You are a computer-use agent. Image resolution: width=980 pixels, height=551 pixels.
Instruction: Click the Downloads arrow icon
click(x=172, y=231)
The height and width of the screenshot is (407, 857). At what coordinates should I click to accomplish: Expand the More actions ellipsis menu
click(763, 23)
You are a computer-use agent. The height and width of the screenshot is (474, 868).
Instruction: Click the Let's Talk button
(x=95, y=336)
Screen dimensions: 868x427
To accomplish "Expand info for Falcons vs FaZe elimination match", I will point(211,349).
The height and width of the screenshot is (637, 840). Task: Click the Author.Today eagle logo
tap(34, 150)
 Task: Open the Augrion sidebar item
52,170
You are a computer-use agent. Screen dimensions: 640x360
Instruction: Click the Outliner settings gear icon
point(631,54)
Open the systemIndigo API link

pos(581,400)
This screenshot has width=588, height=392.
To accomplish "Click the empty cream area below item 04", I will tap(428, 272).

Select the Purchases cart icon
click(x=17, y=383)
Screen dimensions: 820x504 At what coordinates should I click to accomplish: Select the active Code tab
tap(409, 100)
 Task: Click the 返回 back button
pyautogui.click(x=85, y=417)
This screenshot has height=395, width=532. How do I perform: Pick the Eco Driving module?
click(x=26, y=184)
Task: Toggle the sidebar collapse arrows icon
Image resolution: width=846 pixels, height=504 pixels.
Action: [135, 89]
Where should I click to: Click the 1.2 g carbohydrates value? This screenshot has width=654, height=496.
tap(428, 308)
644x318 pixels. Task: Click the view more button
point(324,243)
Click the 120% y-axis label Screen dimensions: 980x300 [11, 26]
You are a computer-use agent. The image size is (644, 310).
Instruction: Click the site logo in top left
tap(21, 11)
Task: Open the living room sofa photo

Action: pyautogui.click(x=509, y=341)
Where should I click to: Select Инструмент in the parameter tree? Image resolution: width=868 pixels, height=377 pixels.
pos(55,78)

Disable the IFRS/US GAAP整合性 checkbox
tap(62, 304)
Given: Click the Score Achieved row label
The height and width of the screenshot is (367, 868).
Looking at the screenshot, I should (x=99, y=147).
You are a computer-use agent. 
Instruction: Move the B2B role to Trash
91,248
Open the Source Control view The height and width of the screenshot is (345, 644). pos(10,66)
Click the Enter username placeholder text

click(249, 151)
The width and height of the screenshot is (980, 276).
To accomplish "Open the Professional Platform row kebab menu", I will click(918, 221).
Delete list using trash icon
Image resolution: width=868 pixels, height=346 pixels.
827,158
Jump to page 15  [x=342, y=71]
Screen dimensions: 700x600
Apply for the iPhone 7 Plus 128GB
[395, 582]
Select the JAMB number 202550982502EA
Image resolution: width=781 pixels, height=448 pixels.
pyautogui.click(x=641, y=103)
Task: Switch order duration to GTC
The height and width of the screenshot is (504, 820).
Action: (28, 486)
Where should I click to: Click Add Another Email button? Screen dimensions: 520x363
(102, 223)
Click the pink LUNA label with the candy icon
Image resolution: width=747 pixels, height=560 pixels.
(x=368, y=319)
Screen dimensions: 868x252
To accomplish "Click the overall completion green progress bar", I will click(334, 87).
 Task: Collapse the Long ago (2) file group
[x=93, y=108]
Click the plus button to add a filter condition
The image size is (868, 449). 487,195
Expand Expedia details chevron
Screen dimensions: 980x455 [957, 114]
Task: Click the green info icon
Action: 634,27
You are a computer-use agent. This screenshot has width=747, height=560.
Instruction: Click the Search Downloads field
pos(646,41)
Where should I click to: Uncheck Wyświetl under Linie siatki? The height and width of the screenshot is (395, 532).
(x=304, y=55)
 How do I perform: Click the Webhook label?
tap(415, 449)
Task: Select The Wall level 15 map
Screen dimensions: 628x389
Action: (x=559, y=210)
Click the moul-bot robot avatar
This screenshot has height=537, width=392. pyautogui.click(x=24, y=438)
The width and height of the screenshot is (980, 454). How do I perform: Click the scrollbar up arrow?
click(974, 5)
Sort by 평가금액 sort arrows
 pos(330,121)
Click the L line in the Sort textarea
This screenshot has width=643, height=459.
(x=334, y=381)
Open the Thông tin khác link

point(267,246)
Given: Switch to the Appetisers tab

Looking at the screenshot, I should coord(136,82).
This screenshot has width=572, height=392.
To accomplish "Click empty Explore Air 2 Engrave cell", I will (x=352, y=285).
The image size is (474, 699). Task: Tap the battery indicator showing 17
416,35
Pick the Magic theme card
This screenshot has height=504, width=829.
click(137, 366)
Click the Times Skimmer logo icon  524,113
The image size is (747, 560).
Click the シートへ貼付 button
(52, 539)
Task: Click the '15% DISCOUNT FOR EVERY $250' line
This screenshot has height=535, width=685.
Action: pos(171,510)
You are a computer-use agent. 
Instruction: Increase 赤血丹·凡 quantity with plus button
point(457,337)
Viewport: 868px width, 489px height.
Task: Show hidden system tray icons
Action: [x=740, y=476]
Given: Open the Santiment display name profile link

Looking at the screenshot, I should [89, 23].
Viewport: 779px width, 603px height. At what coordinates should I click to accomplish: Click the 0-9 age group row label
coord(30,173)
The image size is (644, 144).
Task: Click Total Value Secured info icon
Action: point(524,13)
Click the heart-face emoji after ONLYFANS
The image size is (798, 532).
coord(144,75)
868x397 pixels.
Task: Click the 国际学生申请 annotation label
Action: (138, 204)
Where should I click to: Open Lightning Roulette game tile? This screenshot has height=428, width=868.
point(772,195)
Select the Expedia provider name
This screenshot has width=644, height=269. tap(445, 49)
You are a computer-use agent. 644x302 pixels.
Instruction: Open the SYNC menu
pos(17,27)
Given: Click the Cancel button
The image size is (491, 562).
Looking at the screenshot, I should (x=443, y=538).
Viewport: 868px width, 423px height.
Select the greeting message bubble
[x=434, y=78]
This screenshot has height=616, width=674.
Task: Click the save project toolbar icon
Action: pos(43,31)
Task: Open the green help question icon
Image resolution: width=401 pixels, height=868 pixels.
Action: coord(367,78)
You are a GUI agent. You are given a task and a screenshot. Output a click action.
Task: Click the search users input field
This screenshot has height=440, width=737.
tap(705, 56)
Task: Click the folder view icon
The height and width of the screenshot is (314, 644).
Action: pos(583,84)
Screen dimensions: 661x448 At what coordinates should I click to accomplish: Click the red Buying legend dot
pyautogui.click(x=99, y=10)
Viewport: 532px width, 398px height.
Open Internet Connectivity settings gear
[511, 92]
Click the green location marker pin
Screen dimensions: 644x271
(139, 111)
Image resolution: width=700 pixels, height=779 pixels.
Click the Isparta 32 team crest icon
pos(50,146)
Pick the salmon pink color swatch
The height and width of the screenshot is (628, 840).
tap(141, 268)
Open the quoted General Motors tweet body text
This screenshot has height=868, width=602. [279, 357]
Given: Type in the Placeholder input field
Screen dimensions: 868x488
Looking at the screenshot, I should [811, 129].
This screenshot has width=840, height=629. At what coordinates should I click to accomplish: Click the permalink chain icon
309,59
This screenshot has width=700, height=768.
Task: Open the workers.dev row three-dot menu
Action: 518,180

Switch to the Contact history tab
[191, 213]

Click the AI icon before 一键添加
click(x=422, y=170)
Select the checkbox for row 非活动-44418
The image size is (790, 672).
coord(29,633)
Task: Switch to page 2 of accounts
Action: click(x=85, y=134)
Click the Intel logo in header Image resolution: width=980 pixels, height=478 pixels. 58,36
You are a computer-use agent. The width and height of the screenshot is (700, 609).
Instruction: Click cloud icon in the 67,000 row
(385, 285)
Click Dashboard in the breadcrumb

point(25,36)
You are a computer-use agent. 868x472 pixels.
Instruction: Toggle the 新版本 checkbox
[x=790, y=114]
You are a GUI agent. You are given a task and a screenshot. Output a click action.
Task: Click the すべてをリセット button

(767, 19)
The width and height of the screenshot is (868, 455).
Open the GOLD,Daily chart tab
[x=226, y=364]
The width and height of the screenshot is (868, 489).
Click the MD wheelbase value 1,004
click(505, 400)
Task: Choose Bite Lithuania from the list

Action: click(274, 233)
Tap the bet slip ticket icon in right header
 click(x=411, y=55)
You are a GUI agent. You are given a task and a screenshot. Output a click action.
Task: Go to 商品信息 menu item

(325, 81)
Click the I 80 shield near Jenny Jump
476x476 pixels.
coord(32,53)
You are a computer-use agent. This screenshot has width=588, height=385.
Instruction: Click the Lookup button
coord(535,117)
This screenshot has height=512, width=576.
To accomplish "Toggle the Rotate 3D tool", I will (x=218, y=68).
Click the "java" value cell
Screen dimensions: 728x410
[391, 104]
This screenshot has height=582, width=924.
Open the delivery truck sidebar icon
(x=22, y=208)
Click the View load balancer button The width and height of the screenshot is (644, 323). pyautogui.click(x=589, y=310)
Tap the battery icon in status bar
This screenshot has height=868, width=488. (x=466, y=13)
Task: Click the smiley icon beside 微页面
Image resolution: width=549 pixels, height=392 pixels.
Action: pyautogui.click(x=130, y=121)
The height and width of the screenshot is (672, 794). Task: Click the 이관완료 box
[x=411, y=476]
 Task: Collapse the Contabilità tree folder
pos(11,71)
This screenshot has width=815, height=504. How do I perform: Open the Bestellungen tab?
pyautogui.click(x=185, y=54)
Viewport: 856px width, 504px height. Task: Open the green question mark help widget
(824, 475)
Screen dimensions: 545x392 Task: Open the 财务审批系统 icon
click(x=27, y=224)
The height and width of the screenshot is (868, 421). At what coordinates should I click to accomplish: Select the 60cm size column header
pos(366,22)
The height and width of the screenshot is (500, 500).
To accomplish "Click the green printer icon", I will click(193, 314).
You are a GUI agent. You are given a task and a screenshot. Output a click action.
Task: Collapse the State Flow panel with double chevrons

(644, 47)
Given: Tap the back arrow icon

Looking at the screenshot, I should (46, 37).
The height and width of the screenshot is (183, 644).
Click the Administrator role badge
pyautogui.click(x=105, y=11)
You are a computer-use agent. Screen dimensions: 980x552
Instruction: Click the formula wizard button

| WHAT IS NEEDED |
Filter the lines above, keeping and copying those that contain "empty".

| SOLUTION |
To accomplish "Click the empty cream area below item 04", I will tap(428, 272).
To accomplish "Click empty Explore Air 2 Engrave cell", I will (x=352, y=285).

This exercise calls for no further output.